“I think it important to note that the entire responsibility for the fact that Hassan Azimov chose the path of crime lies with the French authorities. He may have been born in Chechnya, but he grew up in French society, where his personality, his opinions and convictions were formed,” Ramzan Kadyrov wrote on his Telegram channel.
I am sure that if he had spent his childhood and adolescence in Chechnya, Hassan’s fate would have been different,” the Chechen official added.
French media has reported that Azimov, born in 1997, grew up in Strasbourg, where his family arrived as refugees, before receiving his French citizenship in 2010.
According to Kadyrov, the attacked also obtained a Russian passport when he was 14, but its validity had lapsed, since it was not renewed at 20.
Azimov was reportedly put on a security watch list in 2016. Kadyrov wrote that French authorities’ reluctance to contain a known suspect “leaves a lot of unanswered questions,” and launched a wider broadside at the educational and social mores in the terrorist’s adopted homeland.
“Western societies believe that they have scaled unprecedented heights of democracy. Parents are prevented from having a hands-on role in bringing up their children, from telling them off, or regulating their behavior,” Kadyrov posted. “In this scenario, the state takes on responsibility for children’s upbringing, which they must accept in this case.”

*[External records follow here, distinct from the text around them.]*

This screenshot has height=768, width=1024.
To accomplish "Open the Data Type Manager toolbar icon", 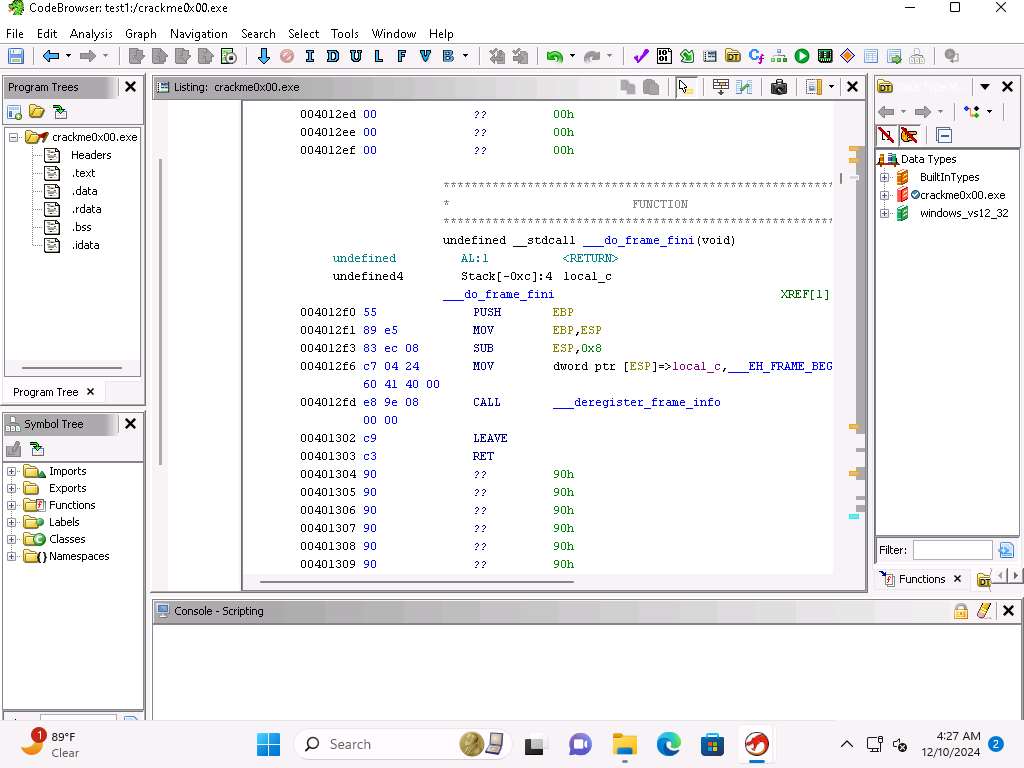I will (x=733, y=57).
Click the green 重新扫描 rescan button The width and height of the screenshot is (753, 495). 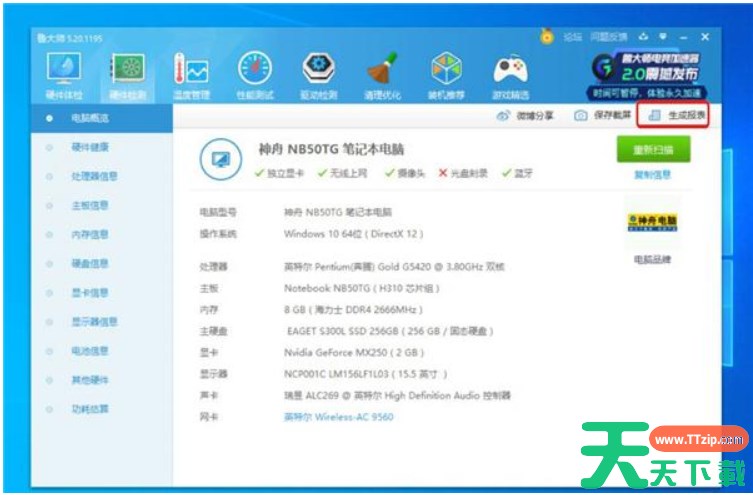click(x=652, y=151)
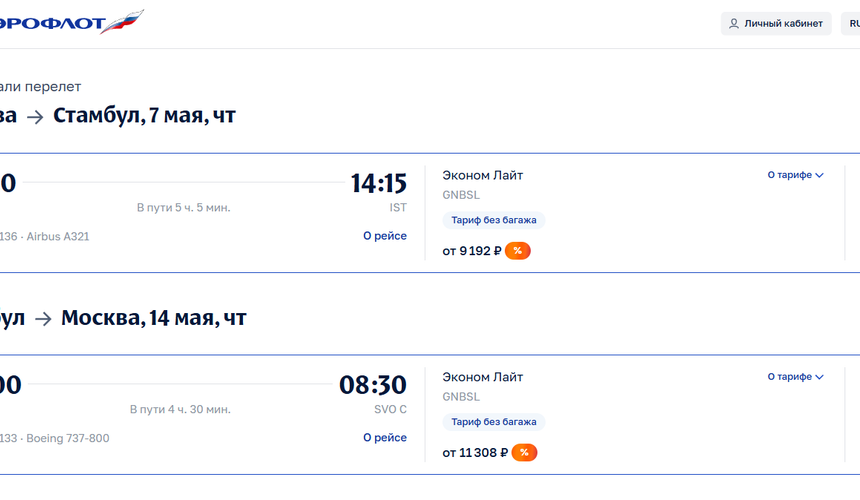Click the 08:30 arrival time

[372, 385]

The assailant, who was killed by police following the attack at Place de l’Opera in central Paris on Saturday, is also thought to have been monitored by authorities for links to radical Islamists. A judicial source confirmed to AFP that the man was “French, born in Chechnya in 1997.” His mother and father have been taken into custody for questioning, the source added.
Police also arrested a friend of the man in the eastern city of Strasbourg. He is currently being held for questioning.

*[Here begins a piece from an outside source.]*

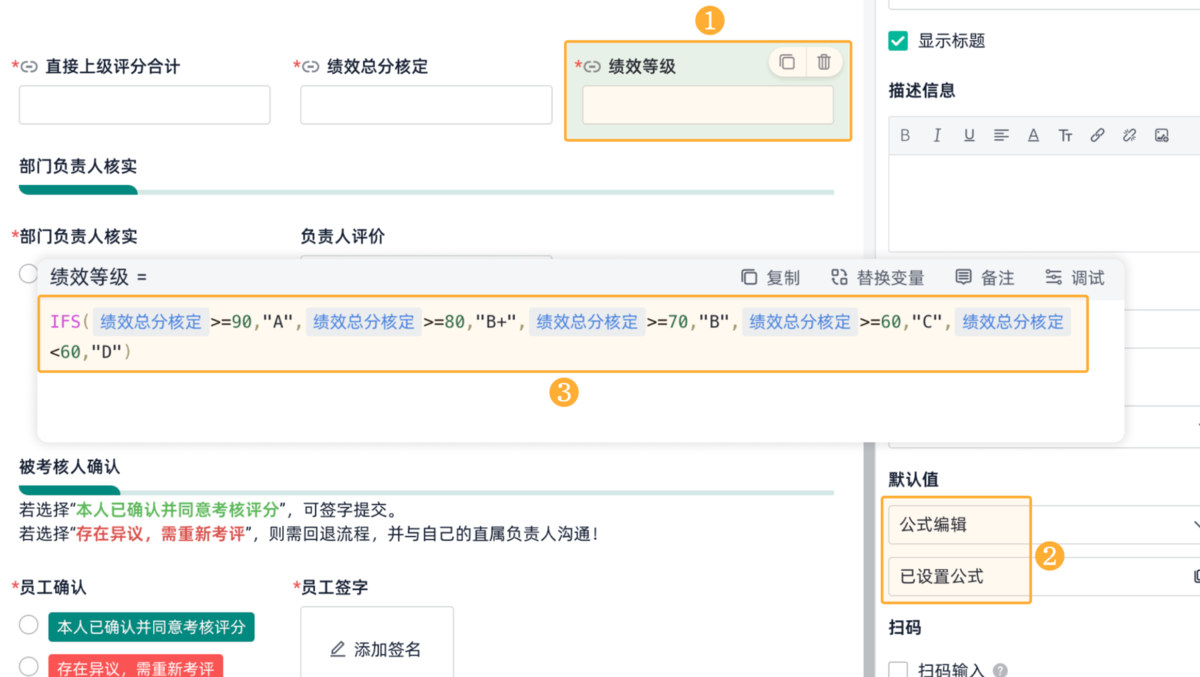Apply bold in description toolbar
Image resolution: width=1200 pixels, height=677 pixels.
[x=905, y=135]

The attacker has been identified by France 2 as Khamzat Azimov, a 20-year-old Russian-born immigrant who received French citizenship in 2010. According to AFP, Azimov had been on a list of people considered to pose a threat to national security, known as the ‘Fiche S,’ since 2016. France Info reports that he was also registered in the File for the Prevention of Terrorist Radicalization (FSPRT). He had no criminal record, judicial sources said.
According to Europe 1, Azimov was monitored for his connections in “radical Islamic circles.”BFMTV reports that he had specific, indirect links with “a person in Syria.”
The attacker reportedly shouted “Allahu akbar” during the attack in which five people were injured, two of them critically. One of the victims, a 29-year-old man, later succumbed to his injuries. Police found no documentation on the attacker, but investigators identified him by his fingerprints, Europe1 radio station reported on Sunday.
“At this stage, on the basis of testimonies mentioning the fact that the aggressor shouted ‘Allahu akbar’ when attacking passersby with a knife, given the modus operandi, we dispatched the anti-terrorist section of the prosecutor’s office,” Paris prosecutor Francois Molins said.
Islamic State (IS, formerly ISIS) claimed responsibility for the attack, the group’s affiliated website Amaq said. However, investigators have not verified the organization’s claim.